*SUPPLIED PASSAGE*.
%%
Monday, November 10, 2008

The advantage of being tall

It is well known that tall people have more success on the labor market, see for example T. Paul Schultz. The big question is whether this is due to discimination, say, because tall people are considered more beautiful, or because being tall is a signal of other positive characteristics. Schultz, for example, has highlighted that being tall is a sign of health.

The articles of Anne Case and Christina Paxson in the Journal of Political Economy and the American Economic Review detail how tall people have actually more cognitive abilities. It is not because the air is better higher up, it has to do, they demonstrate, with the fact that children that are taller at age 3, before school had any influence, already show better cognitive skills. Jere Behrman and Mark Rosenzweig also demonstrated that higher birth weights lead to better school attainment. This just reinforces the point that James Heckman has been pushing so hard, that schooling and labor market outcomes are to a large extend determined even before children are going to school.

In economies where nutrition is more important for developmental issues, Carl-Johan Dalgaard and Holger Strulik show with an intriguing biologically micro-founded model that tall people have distinct labor market advantages: They have higher wages and are less unemployed. It is, however, not clear whether this can translate to an economy with little food security issues.

What prompted me to write about this? Reading about tall people being upset at so-called discrimination in some airlines. Indeed, some of the latter are charging a fee for the priviledge of sitting in the front row or on an exit row where the legroom is larger. Tall people view this as a tax against them. In fact, one should tax them, as shown by Tomer Blumkin, Yoram Margalioth and Efraim Sadka, and as such tax does not exist, they should count themselves lucky. And by the way, if tall people need those seats so badly, why would they not pay for them? And if they are more expensive, they are less likely to be taken by short people.
%%
*QUESTIONS*.
A) Reproduce the post about being tall from "It is well known" to "sign of health.".
B) Answer these questions using the post about being tall:
(i) At what age does the post say taller children already show better cognitive skills?
(ii) Which two labor market advantages for tall people does the model by Carl-Johan Dalgaard and Holger Strulik show?
(iii) For what are some airlines charging a fee?
The records that follow have nothing to do with the post about being tall.

*LISTED ENTRIES*.
%%
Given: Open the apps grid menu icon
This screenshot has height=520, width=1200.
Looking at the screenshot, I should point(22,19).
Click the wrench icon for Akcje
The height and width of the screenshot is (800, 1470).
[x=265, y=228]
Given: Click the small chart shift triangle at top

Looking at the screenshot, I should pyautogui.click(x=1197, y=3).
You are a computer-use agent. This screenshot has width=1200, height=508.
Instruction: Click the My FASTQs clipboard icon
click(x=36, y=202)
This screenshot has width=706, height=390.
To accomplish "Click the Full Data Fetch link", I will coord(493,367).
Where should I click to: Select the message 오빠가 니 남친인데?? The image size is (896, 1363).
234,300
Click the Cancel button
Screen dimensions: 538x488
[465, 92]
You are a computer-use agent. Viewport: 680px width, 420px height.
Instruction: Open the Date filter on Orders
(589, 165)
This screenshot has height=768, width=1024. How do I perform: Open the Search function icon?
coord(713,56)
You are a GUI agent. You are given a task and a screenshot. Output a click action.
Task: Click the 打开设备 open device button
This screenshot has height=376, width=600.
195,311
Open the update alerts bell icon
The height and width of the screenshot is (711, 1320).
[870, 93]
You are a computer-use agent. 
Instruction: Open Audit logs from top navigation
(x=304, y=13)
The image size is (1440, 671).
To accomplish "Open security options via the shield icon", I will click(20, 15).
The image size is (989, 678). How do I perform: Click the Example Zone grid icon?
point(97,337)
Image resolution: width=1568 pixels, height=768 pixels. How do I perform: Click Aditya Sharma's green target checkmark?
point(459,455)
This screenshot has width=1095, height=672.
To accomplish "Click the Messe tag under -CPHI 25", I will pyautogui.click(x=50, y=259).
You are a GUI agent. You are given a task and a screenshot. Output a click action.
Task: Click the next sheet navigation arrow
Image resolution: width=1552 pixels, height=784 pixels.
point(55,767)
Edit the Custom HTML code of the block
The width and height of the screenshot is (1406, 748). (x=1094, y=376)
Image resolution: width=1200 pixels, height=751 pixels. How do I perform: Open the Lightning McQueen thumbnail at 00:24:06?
%%
*WRITTEN RESPONSES*.
A)
It is well known that tall people have more success on the labor market, see for example T. Paul Schultz. The big question is whether this is due to discimination, say, because tall people are considered more beautiful, or because being tall is a signal of other positive characteristics. Schultz, for example, has highlighted that being tall is a sign of health.

B)
(i) Age 3.
(ii) Higher wages and less unemployment.
(iii) Sitting in the front row or on an exit row, where the legroom is larger.